A Real Winner
31.12.2007Just as everyone started wondering what happened to the girl who won X-Factor last year – Leona Lewis started belting out her hits.
They knew they were onto something with this one which is why after her obligatory Christmas number one they snatched her away to the States without releasing record after record of cover singles which may well have seen her go from no.1 to no.5 to no.47 to disappearing without a trace like many of her reality TV predecessors.

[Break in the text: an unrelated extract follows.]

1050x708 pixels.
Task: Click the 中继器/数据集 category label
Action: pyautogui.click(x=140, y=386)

No, with Leona, Mr Cowell knew she deserved a bit more work and now here she is following up her cracking number one single with a record-breaking album almost a year after the hype. Will Mr Cowell and Miss Lewis please take a bow – that is a feat to be proud of. So, the album. Does it bring back memories of Mariah Carey’s early days? Does it come close to any of Christina Aguilera’s albums? On first listen, after much hype the album was disappointing.

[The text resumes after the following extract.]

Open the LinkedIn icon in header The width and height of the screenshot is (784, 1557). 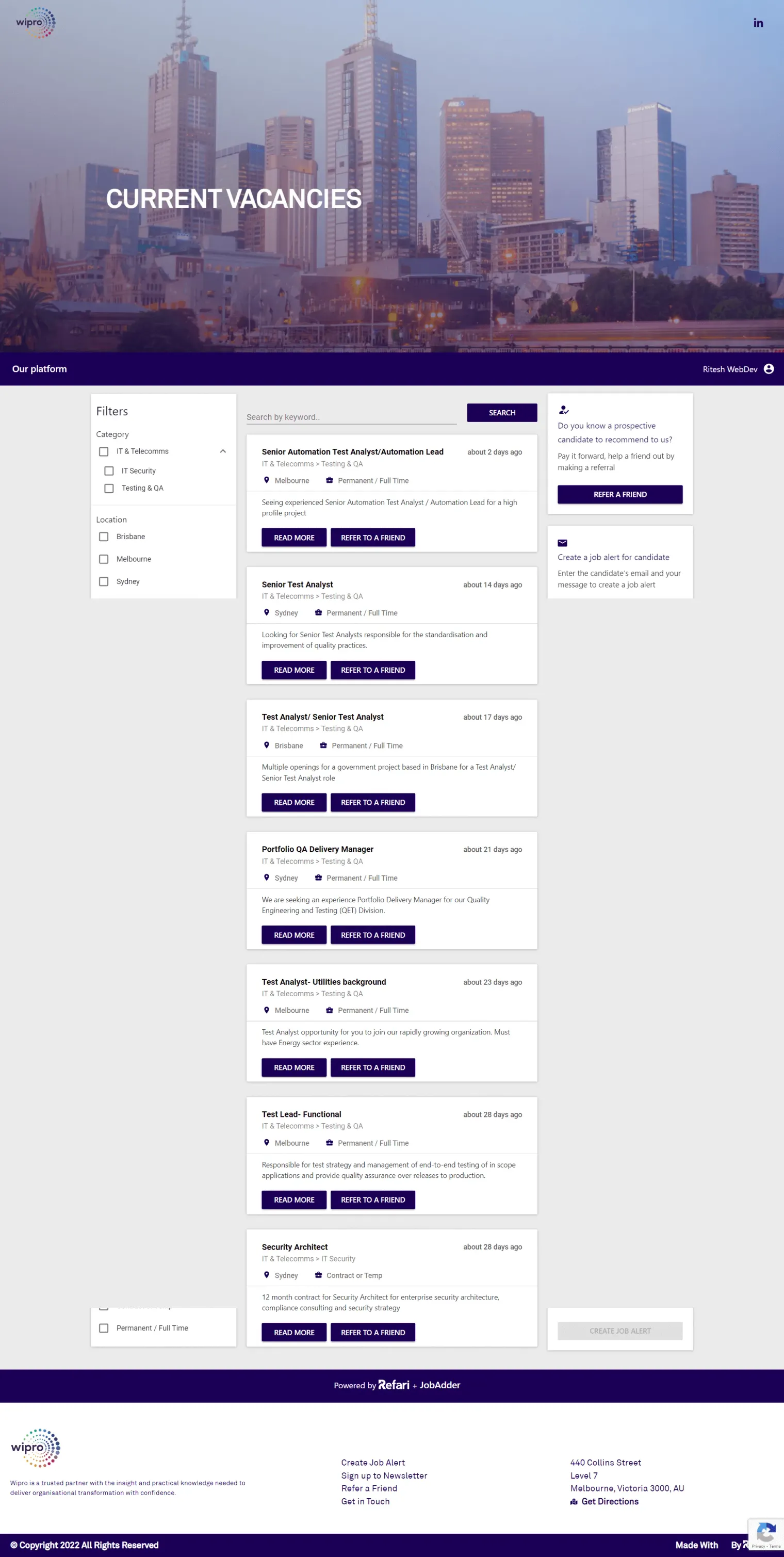pos(758,23)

It’s much more accomplished than any other quickly produced reality TV hit makers. They took their time and rightfully so. Incredibly and wisely there are only two covers on the whole album and neither of them Mariah or Whitney; her original debut cover of Kelly Clarkson’s A moment like this and a beautifully sung, unobvious choice for a second cover - The First Time Ever I Saw Your Face. So, well done on that front.
But alas here’s the rub. The first song, the dubiously titled no.1 Bleeding Love - was a great song for Leona to hit our radios with and its woeful ‘You left me, I’m sad, I’ll be ok(ish)’ theme resonated with all the heartbroken loners out there.
The problem comes, however, when song 2 is about the same thing and then song 3.By the time song 4 starts thoughts of ‘OK, I get it –he’s a bastard’ start raging through your mind. Leona sings each and every one superbly – there really is no doubting her phenomenal voice. But, it seems the songwriters in LA went on strike as well as the scriptwriters. Horrendous cliché lines of ‘shelter from the storm’ and then ‘make it through the (wait we’ve done storm what’s the other one oh I know) rain,’ make you wonder if it was really worth jetting off to LA to work on that album.Our shamefully poor British pop song writers who wrote Shane Ward’s horrendous follow ups could have done a better job.